Un scandale financier majeur secoue le ministère gabonais de l’Éducation nationale. Une vingtaine de fonctionnaires de la Direction centrale des affaires financières (DCAF) ont été placés en garde à vue par la Police judiciaire dans le cadre d’une enquête sur une vaste opération présumée de surfacturation de bons de caisse. Les pertes estimées s’élèvent à plus de 560 millions de FCFA, soit près de 850 000 euros, prélevés sur les fonds alloués à l’un des secteurs les plus stratégiques du pays.

Un réseau organisé au sein de la DCAF

Les investigations révèlent un mécanisme sophistiqué de manipulation de bons de caisse, un outil administratif utilisé pour couvrir des dépenses courantes ou urgentes. Les montants inscrits sur ces titres auraient été artificiellement gonflés, créant un écart entre la valeur réelle des prestations et les sommes versées. Ce système a nécessité une coordination étroite entre ordonnateurs, comptables et bénéficiaires fictifs ou complices, justifiant l’ampleur des arrestations simultanées.

Cette opération intervient dans un contexte politique marqué par une transition engagée depuis août 2023, où la lutte contre la corruption administrative est devenue un pilier de la légitimité des nouvelles autorités.
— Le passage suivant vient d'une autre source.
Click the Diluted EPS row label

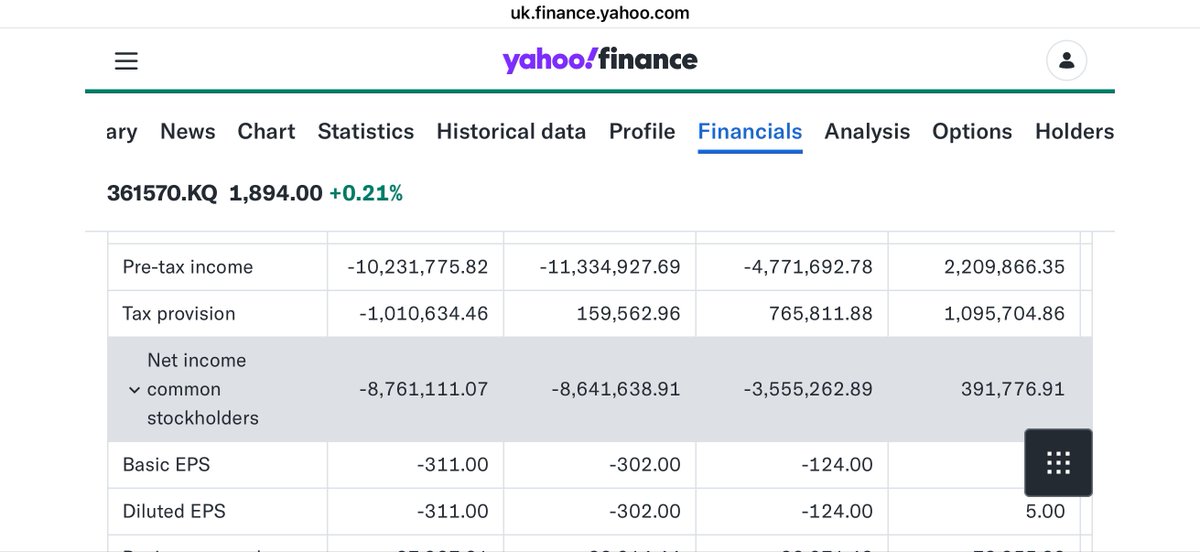174,511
Plusieurs mois durant, ces dernières ont ciblé les circuits parallèles de la dépense publique, particulièrement dans les ministères à forte exécution budgétaire.
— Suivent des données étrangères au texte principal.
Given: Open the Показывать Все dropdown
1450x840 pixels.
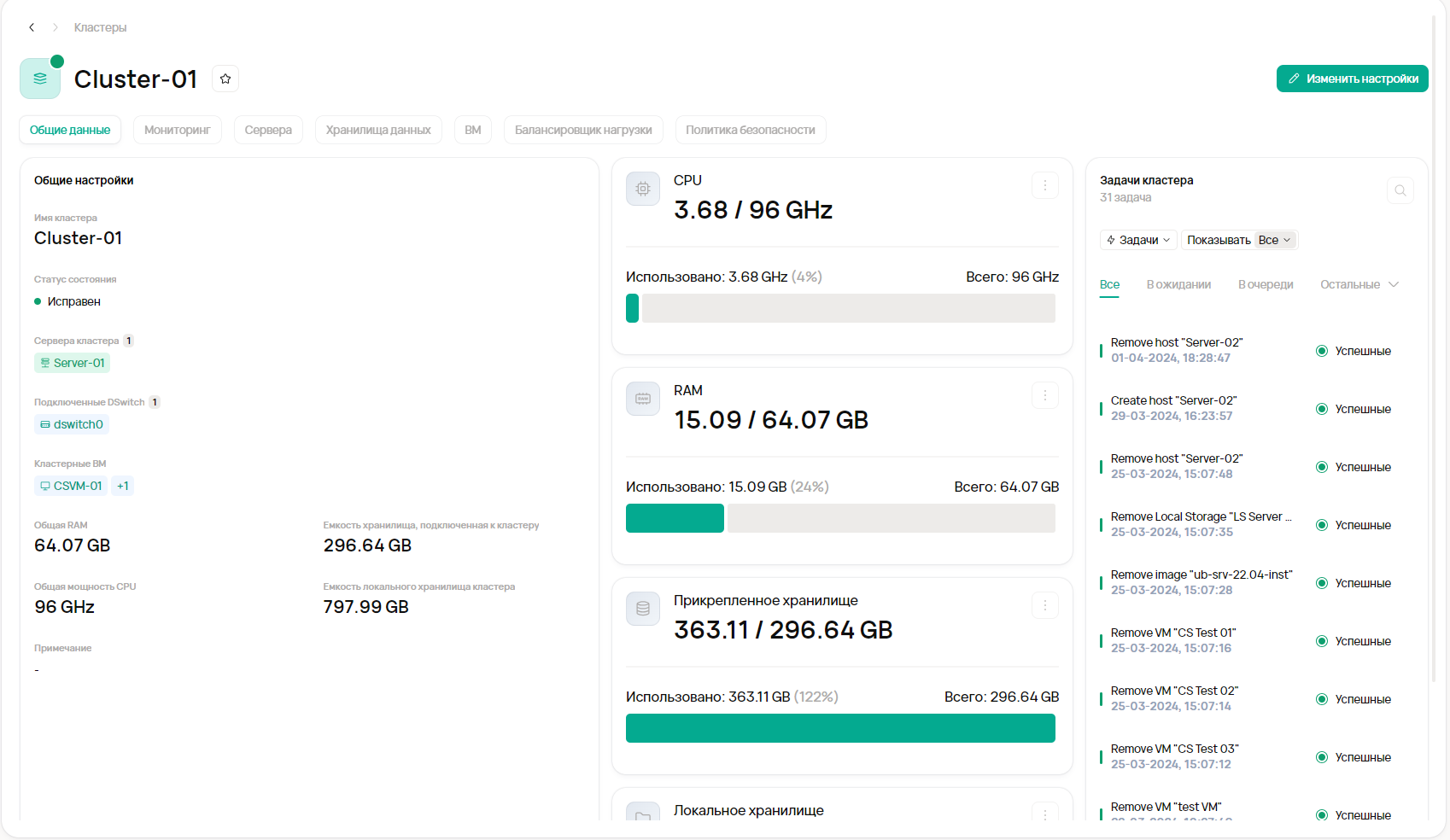Looking at the screenshot, I should pyautogui.click(x=1275, y=240).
L’Éducation nationale, un secteur stratégique sous surveillance

L’Éducation nationale n’a pas été choisie au hasard pour cette enquête. Ce ministère figure parmi les priorités du budget de l’État gabonais, avec des fonds dédiés aux salaires des enseignants, aux bourses des élèves, à l’achat de manuels scolaires et aux infrastructures éducatives. Les besoins du secteur restent immenses, dans un contexte où les syndicats dénoncent régulièrement les retards de paiement et le manque de moyens des établissements. Détourner 560 millions de FCFA dans ce domaine équivaut à priver le système éducatif de ressources capables de financer des dizaines de salles de classe ou des milliers de bourses.

Cette affaire survient alors que Libreville tente de rassurer ses partenaires financiers internationaux, comme le Fonds monétaire international ou la Banque africaine de développement, sur sa capacité à assainir la gestion publique. La Cour des comptes, renforcée dans ses prérogatives ces derniers mois, a multiplié les signalements concernant les régies d’avance et les bons de caisse, souvent pointés pour leur manque de traçabilité. Ce dossier illustre parfaitement les dérives que ces audits internes cherchent à identifier.

Une procédure judiciaire aux enjeux politiques majeurs

La suite de la procédure déterminera si les soupçons se concrétiseront par des poursuites devant la Cour spéciale des affaires financières ou les juridictions de droit commun. Les chefs d’inculpation envisagés incluent le détournement de deniers publics, le faux en écriture publique et l’association de malfaiteurs, des infractions passibles de lourdes peines selon le Code pénal gabonais. Les agents interpellés devront justifier l’origine des bons litigieux, les circuits de validation hiérarchique et l’identité des éventuels commanditaires.

Une question politique sensible se pose : jusqu’où remonteront les responsabilités ? La DCAF, comme toute direction financière ministérielle, opère sous la tutelle directe du cabinet ministériel et en lien constant avec la Direction générale du budget et la Direction générale du trésor. L’enquête devra déterminer si l’on est face à une dérive isolée au sein d’un service ou à un système plus largement répandu dans l’appareil d’État. La capacité des autorités à mener cette affaire jusqu’à son terme judiciaire sera un test pour la crédibilité du discours anti-corruption porté par la transition.